Thomas won't have an easy time against a Washington team that has won four straight games. Alex Ovechkin has four goals - including two overtime winners in the last three - and eight points. Washington's offense hasn't been as potent as it was last year - so far - but one gets the sense it's just a matter of time until the Capitals break out. Technically, they're third in the league at 3.4 goals per game, but that number is bloated because of a seven-goal outburst against New Jersey. Washington hasn't scored more than three goals in any of its other four games.
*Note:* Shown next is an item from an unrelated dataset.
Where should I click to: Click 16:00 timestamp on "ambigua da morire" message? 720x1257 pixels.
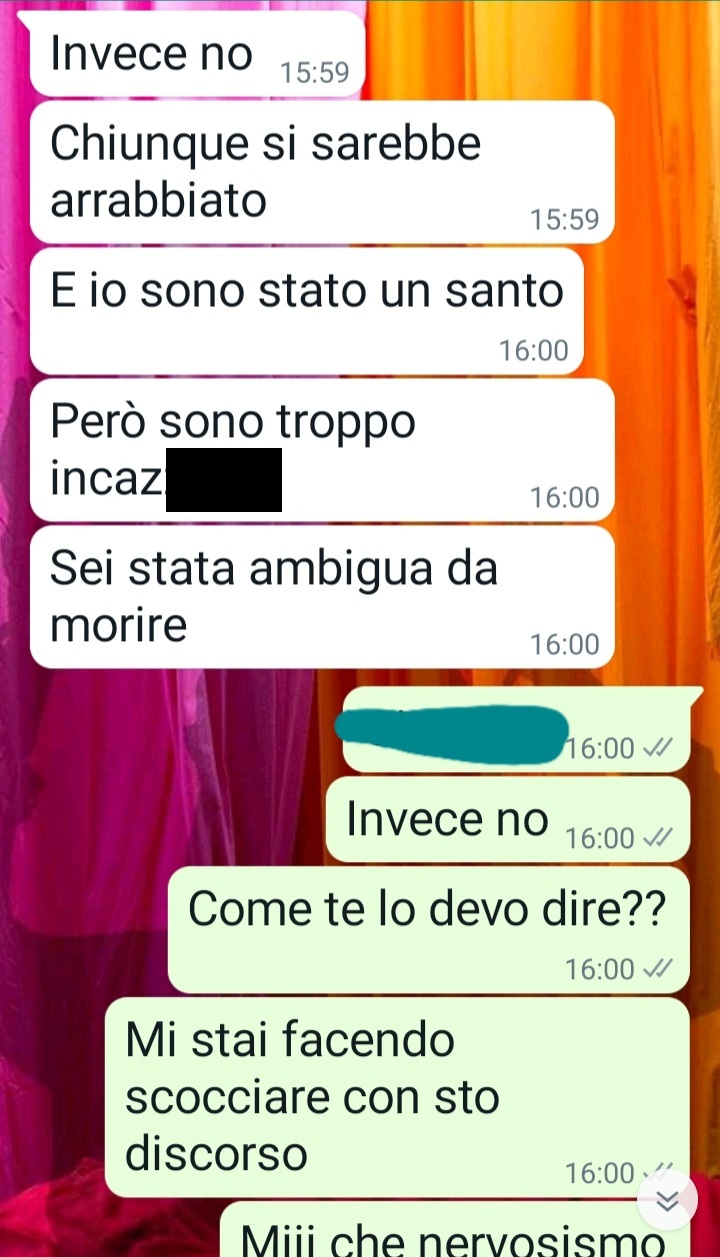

More intriguing from the Washington standpoint is who will be the goaltender? Rookie Michael Neuvirth has made quite a splash, playing every minute of Washington's games and has posted a .930 save percentage. He's a huge reason why Washington is allowing just over two goals per game. Semyon Varlamov is healthy now but will have to play awfully well to justify removing Neuvirth as the top dog.
Prediction: Washington 4, Boston 1
Calgary (2-2-0) at Nashville (3-0-1), 8 p.m.
Reports of Jarome Iginla's demise were greatly over-exaggerated. The Flames captain finally got on the scoresheet in Calgary's 5-3 win over Edmonton. We're still waiting on Jay Bouwmeester to do anything of consequence in a Flames uniform. Same with Olli Jokinen.
Calgary has missed Rene Bourque, a player with oodles of offensive talent but one who has trouble staying healthy. This year the injury bug hit him pretty early, suffering a concussion in the second game of the season. Fortunately for the Flames, Bourque could return later this week, but they'll be without him tonight.
Barry Trotz continues to make chicken soup out of chicken, well you know. Apart from defenseman Shea Weber and possibly his partner Ryan Suter, the Predators have a significant lack of star power on their team. That's nothing new. Nor are the financial constraints they're perpetually under. What's also not new is Trotz keeps finding ways to mold the players he has into a cohesive unit and finds ways to earn victories.
Steve Sullivan is stepping up to be the leader his team needs. His streak of games with a goal ended in a 3-2 overtime loss to Washington, but Sullivan has four goals in four games and is producing at the pace he has occasionally shown in the past. Injuries have done their part to derail his career but he appears to be healthy.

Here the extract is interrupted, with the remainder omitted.